Sunday, April 25, 2010

Dogwood




All the show-off cast of the landscape have rushed onto the Spring.
Forsythia, Lilacs and magnolia,
Ornamental pear and the bright blue petites gushing under the neon green ground-cover.

And when they are done bragging,
The dogwood comes.

The one outside the kitchen window is my favorite.
Having been tortured by the grapevines
(nearly pulled to the earth in the vines mad climb)
Like a Bonsai on my hill,
I cut it free and keep it clear now.
Even though it is permanently crippled and bent
It rewards me with its Geisha bow
And silken bloom.

Saturday, April 10, 2010

Good Friday












Good Friday

April 2, 2010


Sylvester is growing gracefully deaf

And I progressively weaker.

He sits with me

On the back porch stair,

In first strong sun of the Spring

We have been talking about the Seder.


Soon my friends and I

Will be seated at the table.

I don’t want to get profound, but,

Sylvester told me to talk about Jesus.


Jesus was a good Jew

Who spoke the truth that he knew

And feared no man but his father.

The time will come,

Sylvester said,

When your son will know

That this was the best of times

But he was busy sleeping,

That he was the best of fathers and sons,

His mother was the best cook,

And his brothers shared

All his best intentions.


When Sylvester dies

There will be

a small void

When his tiny life passes.

I have outlived cats before-

But he is different.

Who else will remind me

To talk about Jesus

At the Seder?

Thursday, April 01, 2010

The Last Straw


“Go on and take it…

Take a little piece of my heart”

Janis Joplin






“No one knows exactly what goes on in there, in the mind or body of someone else. Organs often take over for one another when one is a little weak and another is a little stronger. One might think one is experiencing a pain in the stomach when it is really the heart muscle rending under the powerful weight of defeat and disappointment. A tired body? A tired soul? Who knows?”

Herbert Roth


The Last Straw


This is the story of the last straw. The one that broke the camel’s back.
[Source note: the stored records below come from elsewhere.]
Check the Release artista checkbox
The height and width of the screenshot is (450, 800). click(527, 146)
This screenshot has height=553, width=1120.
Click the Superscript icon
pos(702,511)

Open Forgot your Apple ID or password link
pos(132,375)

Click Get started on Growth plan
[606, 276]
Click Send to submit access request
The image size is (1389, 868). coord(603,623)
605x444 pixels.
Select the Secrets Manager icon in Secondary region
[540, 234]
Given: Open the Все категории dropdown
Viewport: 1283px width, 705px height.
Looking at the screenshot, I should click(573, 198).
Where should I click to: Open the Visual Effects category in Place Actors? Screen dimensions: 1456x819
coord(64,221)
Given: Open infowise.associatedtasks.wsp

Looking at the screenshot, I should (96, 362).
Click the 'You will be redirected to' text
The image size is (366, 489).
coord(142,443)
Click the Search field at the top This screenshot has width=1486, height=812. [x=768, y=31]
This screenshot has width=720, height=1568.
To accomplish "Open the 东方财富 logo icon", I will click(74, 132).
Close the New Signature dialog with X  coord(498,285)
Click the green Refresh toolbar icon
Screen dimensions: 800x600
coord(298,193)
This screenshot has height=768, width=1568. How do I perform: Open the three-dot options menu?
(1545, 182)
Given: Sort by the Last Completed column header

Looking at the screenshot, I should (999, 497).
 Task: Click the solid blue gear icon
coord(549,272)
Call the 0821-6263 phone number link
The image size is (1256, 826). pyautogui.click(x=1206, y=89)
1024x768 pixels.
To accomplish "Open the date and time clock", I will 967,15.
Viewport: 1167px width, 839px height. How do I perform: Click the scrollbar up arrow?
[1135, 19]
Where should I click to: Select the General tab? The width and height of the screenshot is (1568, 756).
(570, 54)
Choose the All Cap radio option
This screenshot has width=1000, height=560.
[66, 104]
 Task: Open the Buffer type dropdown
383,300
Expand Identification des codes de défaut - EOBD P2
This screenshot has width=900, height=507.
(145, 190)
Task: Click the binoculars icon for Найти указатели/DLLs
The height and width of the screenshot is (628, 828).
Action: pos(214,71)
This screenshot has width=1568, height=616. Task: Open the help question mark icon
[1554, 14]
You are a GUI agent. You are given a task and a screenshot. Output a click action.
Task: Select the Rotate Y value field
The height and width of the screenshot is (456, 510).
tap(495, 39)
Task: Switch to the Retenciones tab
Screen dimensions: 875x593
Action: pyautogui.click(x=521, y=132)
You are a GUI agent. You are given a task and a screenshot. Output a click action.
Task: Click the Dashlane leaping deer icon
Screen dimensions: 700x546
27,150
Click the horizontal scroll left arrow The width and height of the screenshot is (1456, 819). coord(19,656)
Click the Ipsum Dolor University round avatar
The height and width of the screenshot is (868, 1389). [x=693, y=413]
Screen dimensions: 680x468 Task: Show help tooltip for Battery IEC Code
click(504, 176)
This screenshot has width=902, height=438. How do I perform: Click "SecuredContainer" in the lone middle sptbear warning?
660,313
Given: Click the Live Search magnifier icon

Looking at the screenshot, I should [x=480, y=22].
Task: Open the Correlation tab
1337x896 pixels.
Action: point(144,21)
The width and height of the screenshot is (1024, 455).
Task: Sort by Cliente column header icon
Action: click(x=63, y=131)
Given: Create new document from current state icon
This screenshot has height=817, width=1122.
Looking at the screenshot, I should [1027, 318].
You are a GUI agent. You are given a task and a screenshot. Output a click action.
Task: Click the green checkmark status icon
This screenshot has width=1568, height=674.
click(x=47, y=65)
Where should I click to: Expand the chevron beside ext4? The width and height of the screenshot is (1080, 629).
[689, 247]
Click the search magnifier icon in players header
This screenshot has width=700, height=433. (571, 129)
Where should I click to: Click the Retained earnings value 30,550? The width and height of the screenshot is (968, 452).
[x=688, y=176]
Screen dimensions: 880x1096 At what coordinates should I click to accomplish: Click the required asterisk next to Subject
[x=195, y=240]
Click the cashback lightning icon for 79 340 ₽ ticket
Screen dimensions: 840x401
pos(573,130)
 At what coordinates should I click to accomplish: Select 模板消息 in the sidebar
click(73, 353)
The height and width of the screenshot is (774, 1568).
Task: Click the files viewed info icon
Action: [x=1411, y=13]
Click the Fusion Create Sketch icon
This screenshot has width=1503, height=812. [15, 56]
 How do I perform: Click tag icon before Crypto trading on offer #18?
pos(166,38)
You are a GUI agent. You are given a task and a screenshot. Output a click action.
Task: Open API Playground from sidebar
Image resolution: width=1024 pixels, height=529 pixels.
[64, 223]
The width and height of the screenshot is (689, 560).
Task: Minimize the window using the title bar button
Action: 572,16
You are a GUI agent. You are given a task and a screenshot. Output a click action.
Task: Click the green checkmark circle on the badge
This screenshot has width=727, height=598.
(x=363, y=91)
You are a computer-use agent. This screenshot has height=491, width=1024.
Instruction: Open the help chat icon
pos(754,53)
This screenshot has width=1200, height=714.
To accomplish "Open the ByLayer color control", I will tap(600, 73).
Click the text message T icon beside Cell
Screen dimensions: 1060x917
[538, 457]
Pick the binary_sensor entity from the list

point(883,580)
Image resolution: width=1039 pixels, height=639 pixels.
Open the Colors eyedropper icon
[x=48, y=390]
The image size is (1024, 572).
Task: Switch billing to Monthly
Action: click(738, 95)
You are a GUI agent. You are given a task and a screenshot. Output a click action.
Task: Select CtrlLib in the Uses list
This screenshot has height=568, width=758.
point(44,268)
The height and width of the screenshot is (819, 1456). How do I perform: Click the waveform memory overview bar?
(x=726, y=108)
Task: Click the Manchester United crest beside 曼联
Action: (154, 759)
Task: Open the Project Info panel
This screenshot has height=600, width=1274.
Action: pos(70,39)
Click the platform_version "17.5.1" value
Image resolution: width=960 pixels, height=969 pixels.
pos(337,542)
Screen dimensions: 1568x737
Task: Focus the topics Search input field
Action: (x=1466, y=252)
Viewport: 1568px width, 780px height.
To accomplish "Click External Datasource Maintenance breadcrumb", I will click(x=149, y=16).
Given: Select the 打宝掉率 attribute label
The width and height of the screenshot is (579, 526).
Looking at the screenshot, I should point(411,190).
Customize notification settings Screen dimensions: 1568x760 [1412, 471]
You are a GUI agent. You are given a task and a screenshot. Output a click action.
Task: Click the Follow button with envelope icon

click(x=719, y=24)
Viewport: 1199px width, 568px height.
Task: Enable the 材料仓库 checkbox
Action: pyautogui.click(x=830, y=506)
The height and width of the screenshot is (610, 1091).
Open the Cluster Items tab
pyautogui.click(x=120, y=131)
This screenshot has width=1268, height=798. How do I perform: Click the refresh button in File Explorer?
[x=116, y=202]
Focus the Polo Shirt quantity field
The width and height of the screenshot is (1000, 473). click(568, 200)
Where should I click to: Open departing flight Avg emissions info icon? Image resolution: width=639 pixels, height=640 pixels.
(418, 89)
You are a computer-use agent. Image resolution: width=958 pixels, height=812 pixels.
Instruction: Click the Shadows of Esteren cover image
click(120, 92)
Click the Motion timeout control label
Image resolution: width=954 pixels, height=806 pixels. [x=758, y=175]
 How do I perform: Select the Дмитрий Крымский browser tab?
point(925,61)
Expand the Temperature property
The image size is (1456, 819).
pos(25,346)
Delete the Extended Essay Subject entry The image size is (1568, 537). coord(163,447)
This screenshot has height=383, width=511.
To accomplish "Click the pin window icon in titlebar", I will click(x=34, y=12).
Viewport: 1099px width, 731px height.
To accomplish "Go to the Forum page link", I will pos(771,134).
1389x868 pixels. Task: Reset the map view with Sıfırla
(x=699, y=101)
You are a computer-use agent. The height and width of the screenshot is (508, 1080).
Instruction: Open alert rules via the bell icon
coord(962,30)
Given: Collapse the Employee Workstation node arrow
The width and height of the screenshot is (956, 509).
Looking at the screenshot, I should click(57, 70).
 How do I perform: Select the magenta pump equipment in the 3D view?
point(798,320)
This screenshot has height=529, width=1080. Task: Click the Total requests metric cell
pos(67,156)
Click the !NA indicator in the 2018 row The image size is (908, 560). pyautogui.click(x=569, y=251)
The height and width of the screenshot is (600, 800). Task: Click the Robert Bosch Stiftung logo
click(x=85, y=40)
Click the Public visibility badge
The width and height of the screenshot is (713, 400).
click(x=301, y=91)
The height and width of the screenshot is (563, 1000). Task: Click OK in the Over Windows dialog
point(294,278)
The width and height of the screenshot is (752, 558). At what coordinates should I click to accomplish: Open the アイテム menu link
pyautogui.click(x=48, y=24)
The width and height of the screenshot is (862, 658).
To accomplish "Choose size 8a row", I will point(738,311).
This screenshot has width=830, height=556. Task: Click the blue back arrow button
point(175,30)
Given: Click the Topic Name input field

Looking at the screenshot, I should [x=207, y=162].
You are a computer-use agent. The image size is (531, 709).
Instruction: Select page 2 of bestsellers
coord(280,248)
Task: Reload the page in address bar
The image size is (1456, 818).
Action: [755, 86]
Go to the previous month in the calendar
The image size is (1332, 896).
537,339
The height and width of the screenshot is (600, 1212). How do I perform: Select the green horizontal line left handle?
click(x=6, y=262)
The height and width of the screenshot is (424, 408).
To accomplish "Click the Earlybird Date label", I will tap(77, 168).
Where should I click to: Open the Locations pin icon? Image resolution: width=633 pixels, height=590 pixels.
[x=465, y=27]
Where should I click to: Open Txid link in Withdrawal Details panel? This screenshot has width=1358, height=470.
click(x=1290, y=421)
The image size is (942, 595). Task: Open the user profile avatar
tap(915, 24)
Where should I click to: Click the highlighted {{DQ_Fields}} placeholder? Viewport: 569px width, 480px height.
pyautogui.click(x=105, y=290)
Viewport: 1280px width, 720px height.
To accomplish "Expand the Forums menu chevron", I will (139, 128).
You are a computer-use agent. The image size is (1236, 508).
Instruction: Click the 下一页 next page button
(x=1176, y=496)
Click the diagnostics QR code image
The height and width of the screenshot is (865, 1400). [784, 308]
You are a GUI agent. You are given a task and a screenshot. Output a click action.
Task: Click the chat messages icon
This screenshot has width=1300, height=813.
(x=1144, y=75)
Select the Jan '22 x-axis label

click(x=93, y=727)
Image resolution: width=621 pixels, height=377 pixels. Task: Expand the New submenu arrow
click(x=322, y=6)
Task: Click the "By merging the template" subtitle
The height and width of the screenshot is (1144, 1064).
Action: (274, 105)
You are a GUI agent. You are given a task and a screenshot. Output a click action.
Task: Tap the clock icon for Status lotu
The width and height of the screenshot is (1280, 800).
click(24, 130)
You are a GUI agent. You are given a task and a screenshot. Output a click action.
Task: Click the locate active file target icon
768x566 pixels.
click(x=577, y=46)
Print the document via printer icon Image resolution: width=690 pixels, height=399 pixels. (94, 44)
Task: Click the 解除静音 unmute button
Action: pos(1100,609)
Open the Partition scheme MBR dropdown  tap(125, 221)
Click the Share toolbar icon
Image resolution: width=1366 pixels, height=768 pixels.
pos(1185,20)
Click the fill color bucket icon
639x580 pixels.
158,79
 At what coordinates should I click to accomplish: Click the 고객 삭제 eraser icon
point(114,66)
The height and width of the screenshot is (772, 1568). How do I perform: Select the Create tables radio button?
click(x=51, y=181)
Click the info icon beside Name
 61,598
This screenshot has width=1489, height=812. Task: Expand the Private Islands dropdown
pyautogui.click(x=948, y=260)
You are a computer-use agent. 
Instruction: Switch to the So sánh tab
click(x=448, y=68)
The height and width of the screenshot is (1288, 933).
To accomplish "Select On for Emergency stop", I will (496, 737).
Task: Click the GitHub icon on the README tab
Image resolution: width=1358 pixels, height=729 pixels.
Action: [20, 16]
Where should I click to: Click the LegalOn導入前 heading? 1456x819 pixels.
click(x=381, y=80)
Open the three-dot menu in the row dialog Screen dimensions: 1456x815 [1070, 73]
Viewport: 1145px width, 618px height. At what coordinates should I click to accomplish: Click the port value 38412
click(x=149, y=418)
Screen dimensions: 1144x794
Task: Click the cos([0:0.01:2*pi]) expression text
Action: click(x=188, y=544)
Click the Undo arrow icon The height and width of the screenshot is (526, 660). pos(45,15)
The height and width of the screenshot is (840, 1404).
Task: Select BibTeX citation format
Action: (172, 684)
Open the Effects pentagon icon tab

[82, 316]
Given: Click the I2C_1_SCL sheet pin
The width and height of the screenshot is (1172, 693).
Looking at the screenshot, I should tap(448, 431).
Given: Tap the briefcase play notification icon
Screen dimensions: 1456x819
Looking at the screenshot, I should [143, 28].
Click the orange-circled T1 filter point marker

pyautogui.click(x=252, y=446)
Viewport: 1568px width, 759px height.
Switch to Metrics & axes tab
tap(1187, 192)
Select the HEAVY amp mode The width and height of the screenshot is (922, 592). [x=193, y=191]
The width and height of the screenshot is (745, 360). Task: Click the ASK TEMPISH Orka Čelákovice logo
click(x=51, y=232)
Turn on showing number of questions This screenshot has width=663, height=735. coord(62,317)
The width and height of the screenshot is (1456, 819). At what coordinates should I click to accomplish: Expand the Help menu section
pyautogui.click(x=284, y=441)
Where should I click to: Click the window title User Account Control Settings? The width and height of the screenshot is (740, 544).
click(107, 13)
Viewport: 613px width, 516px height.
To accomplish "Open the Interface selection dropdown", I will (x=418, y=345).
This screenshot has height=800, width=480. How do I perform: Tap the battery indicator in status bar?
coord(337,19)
I was going to the Royal Castle with a pocket full of change. I had carefully counted it out and knew to the penny how much was there. Exactly enough for a breakfast special and a birch beer. It was early on Saturday morning and I had just collected my paper route. I had paid for my papers for the week. I had already put my savings away in my bedroom—snuck in quietly and put eight dollars into a cigar box under my bed and snuck back out to my bike. I had just enough left over for breakfast. I pedaled over to the Royal Castle.


A couple of blocks away, by the side of the canal Jake Eperson and his brother leaned on their Vespas. They knew it was collection day. Other days of the week they might just steal one of my bundles of papers or pick up my wire cutters while I wasn’t looking. But on collection day they were waiting for me and they were after money. I guess they figured I would have all my collections still in my pocket. I tried to ride right by them but it was no use. They jumped on the motor scooters and caught up to me in a few seconds. I jumped off my bike and put down the kickstand and just waited while they propped their machines up on the center stands. Jake with his sandy colored hair down over his eyes said nothing but reached out and grabbed me by the shirt. His brother got behind me and pushed his hands down into my front pant pocket. He came up with loose change some of which fell into the dirt where we stood. After checking all the other pockets he pushed me into Jake. Jake just shoved me to the ground.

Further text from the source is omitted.